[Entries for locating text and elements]
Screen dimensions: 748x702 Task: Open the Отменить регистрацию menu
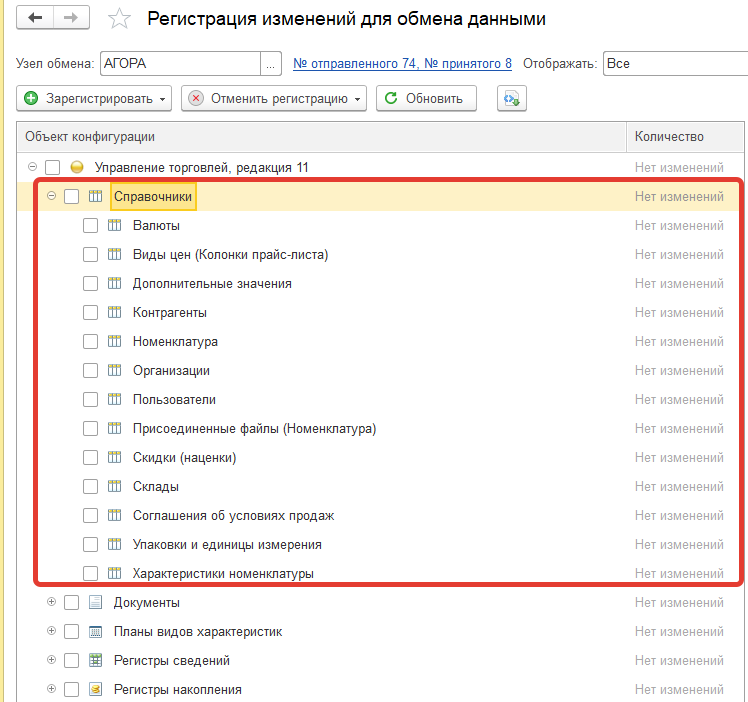pyautogui.click(x=273, y=99)
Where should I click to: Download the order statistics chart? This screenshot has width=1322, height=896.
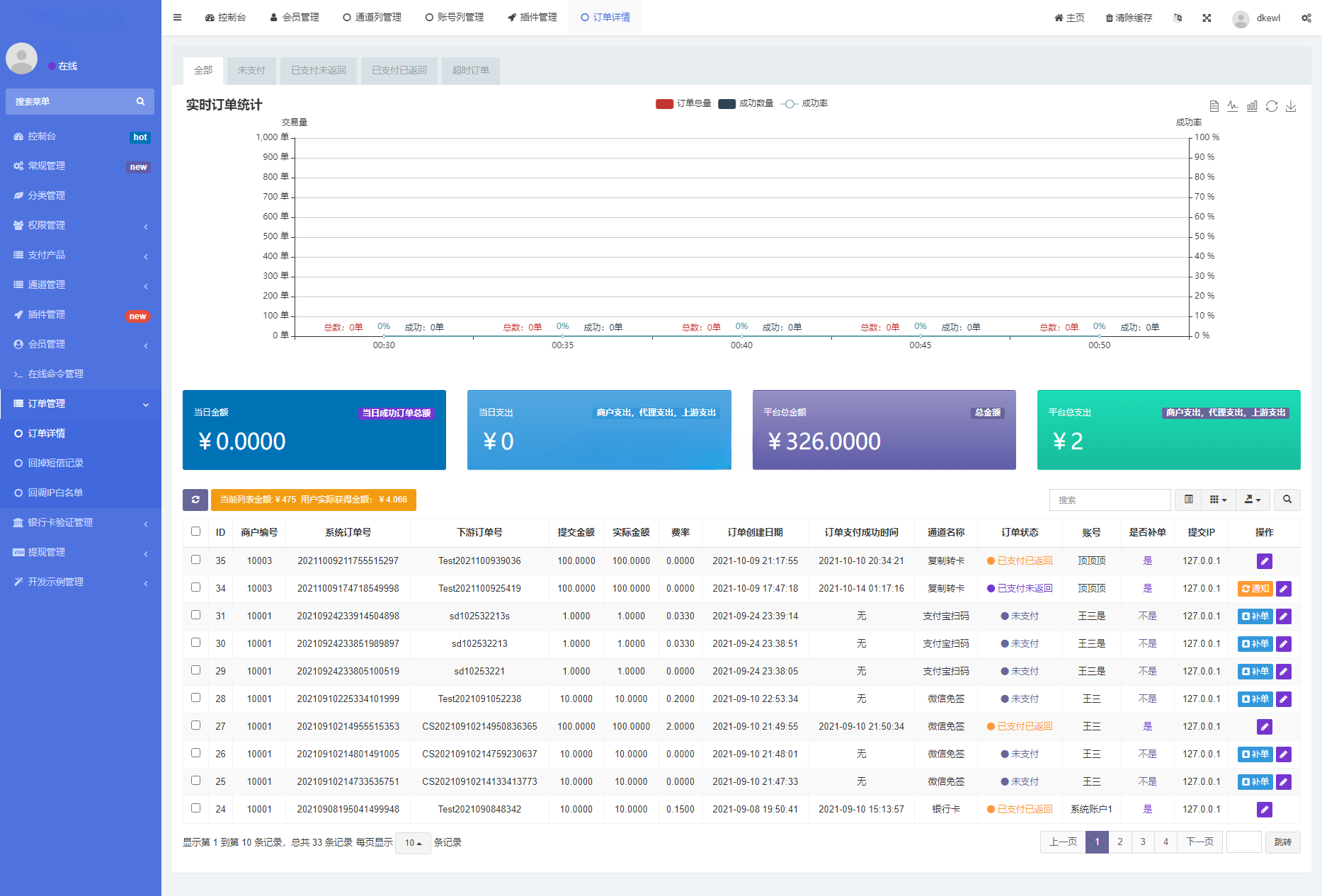pos(1291,106)
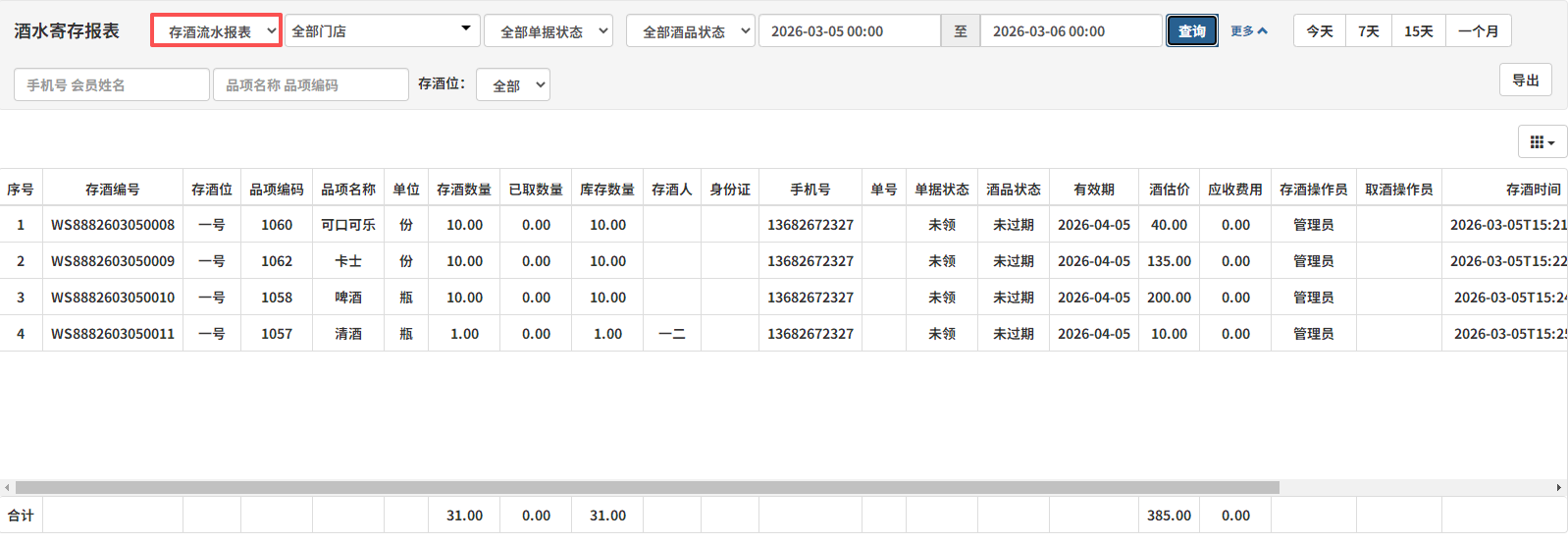The width and height of the screenshot is (1568, 544).
Task: Focus the 手机号 会员姓名 search field
Action: (x=112, y=85)
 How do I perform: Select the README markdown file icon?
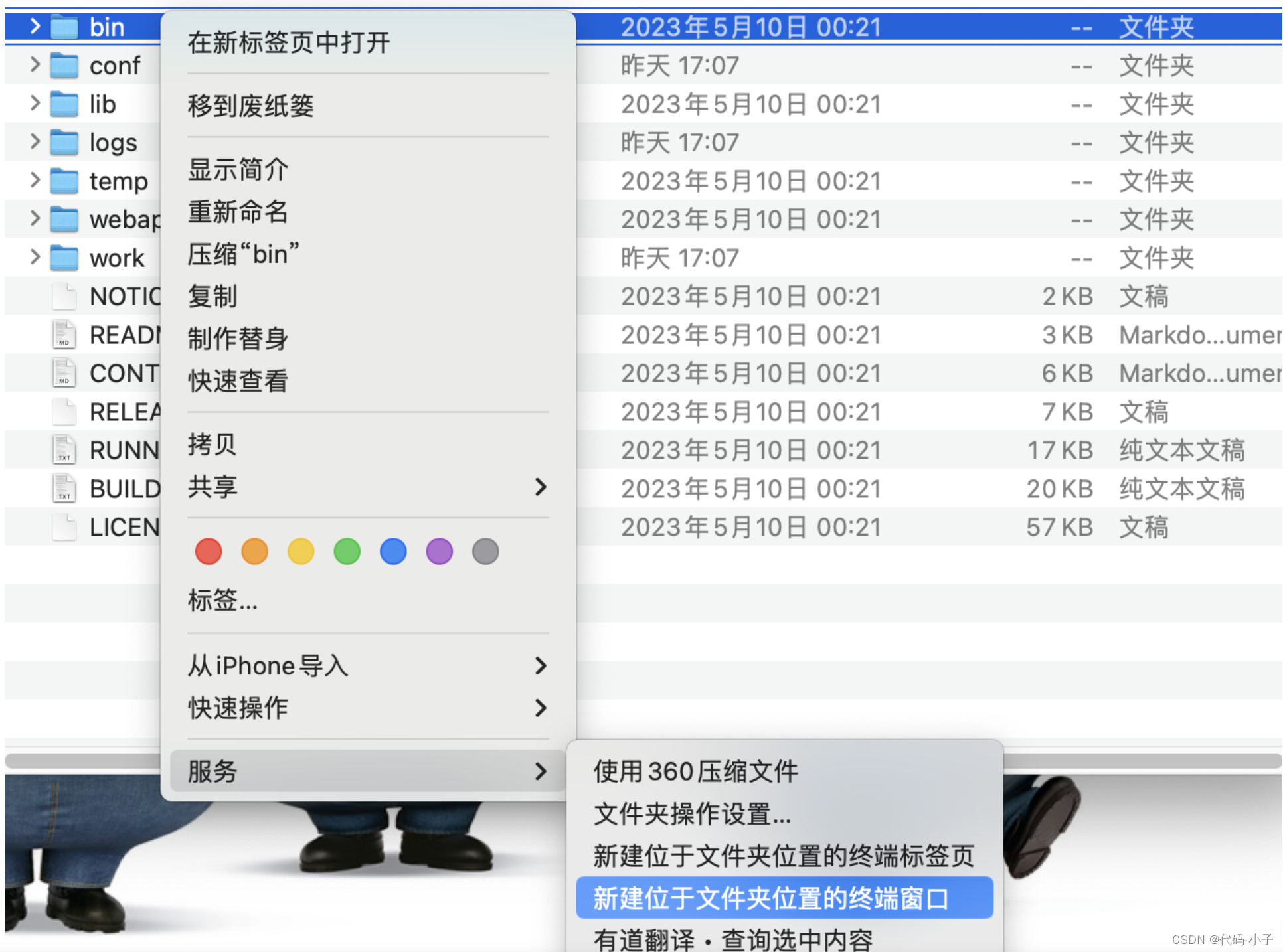click(x=64, y=335)
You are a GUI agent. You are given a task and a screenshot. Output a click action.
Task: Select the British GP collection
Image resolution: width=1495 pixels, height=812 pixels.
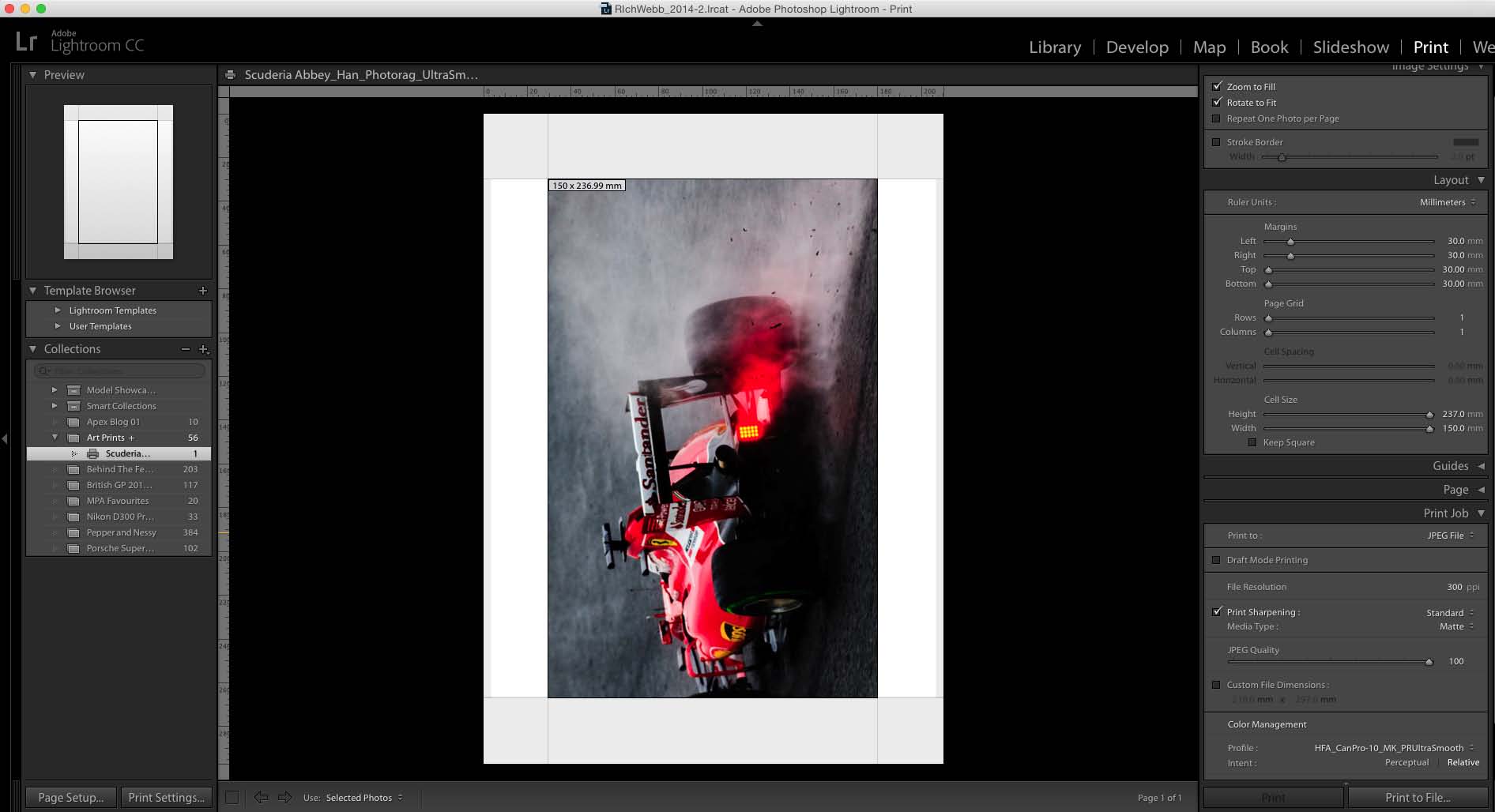pyautogui.click(x=119, y=485)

• [What is asked]:
Reproduce every line of the records above verbatim, leaving out the pictures.

• [Correct result]:
Screen dimensions: 748x702 Task: Open the Отменить регистрацию menu
pyautogui.click(x=273, y=99)
Where should I click to: Download the order statistics chart? This screenshot has width=1322, height=896.
pos(1291,106)
The width and height of the screenshot is (1568, 544).
Task: Focus the 手机号 会员姓名 search field
Action: (x=112, y=85)
 How do I perform: Select the README markdown file icon?
click(x=64, y=335)
You are a GUI agent. You are given a task and a screenshot. Output a click action.
Task: Select the British GP collection
Image resolution: width=1495 pixels, height=812 pixels.
pyautogui.click(x=119, y=485)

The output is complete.